▸ Task prompt
Which lines of the records below contain the string "coordinates"? Copy each one, matching case exactly.

==== Data shown

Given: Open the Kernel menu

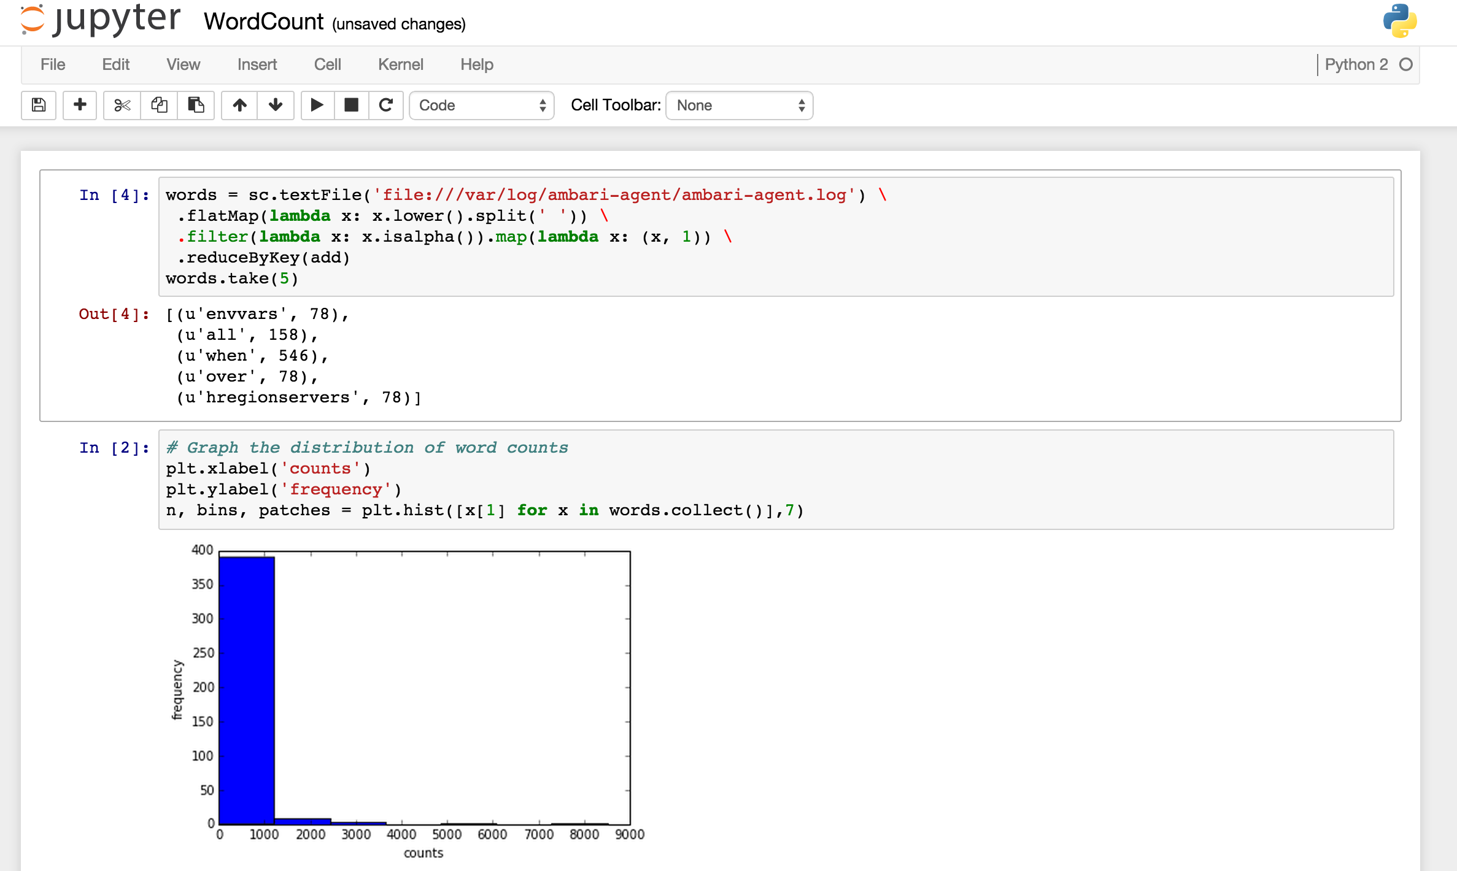Looking at the screenshot, I should 400,64.
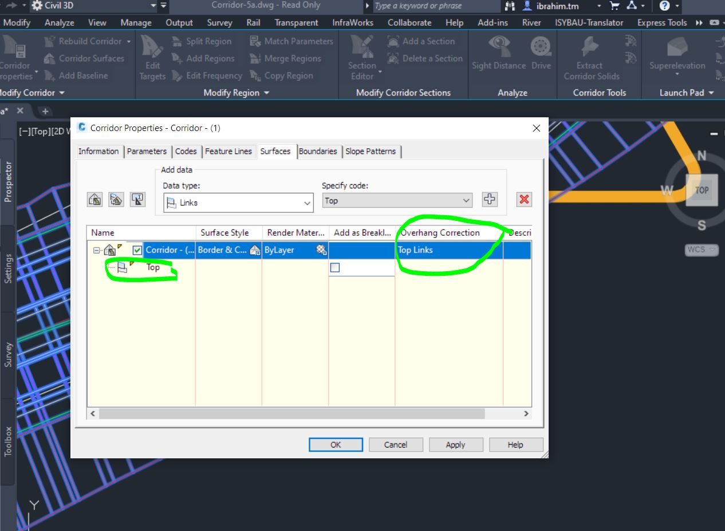Click the plus icon to add surface item

click(x=489, y=200)
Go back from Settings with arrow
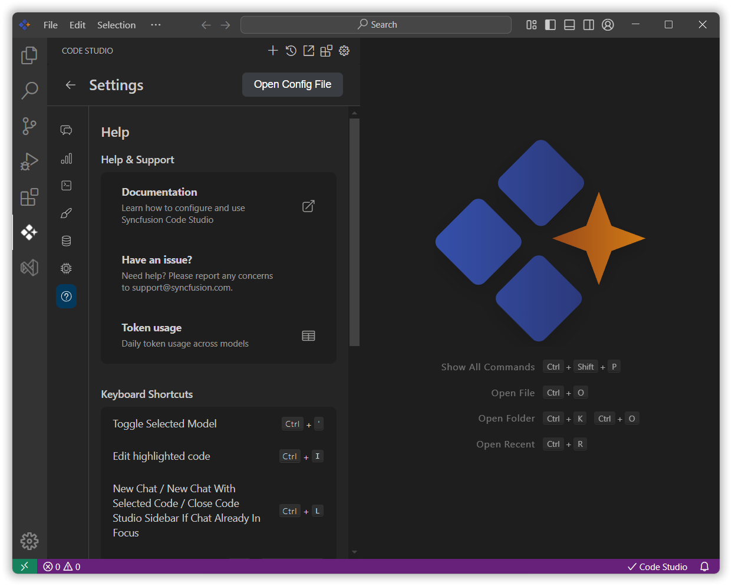 pyautogui.click(x=71, y=85)
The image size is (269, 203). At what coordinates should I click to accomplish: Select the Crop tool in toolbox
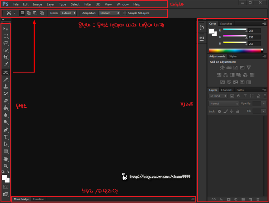pos(6,57)
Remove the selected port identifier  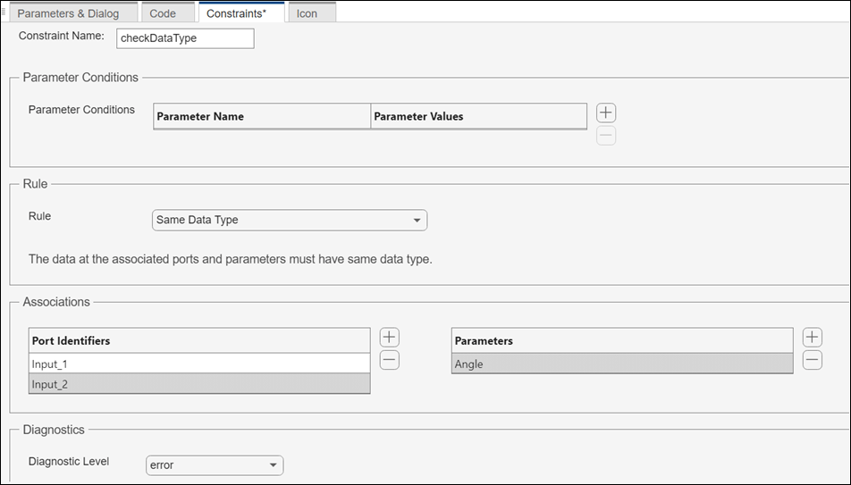pyautogui.click(x=389, y=360)
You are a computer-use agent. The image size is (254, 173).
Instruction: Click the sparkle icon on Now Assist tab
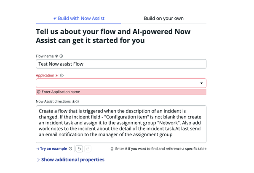point(55,19)
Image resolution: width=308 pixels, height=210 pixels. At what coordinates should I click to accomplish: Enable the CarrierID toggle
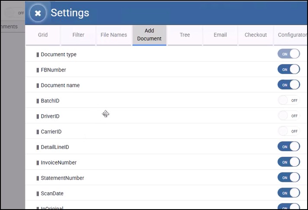coord(289,131)
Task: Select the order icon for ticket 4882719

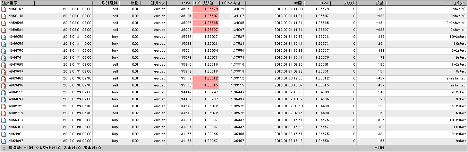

========

▸ Written response
The image size is (269, 203). At what coordinates should I click to accomplish: Select the Crop tool in toolbox
Image resolution: width=308 pixels, height=210 pixels. At what coordinates should I click to accomplish: Enable the CarrierID toggle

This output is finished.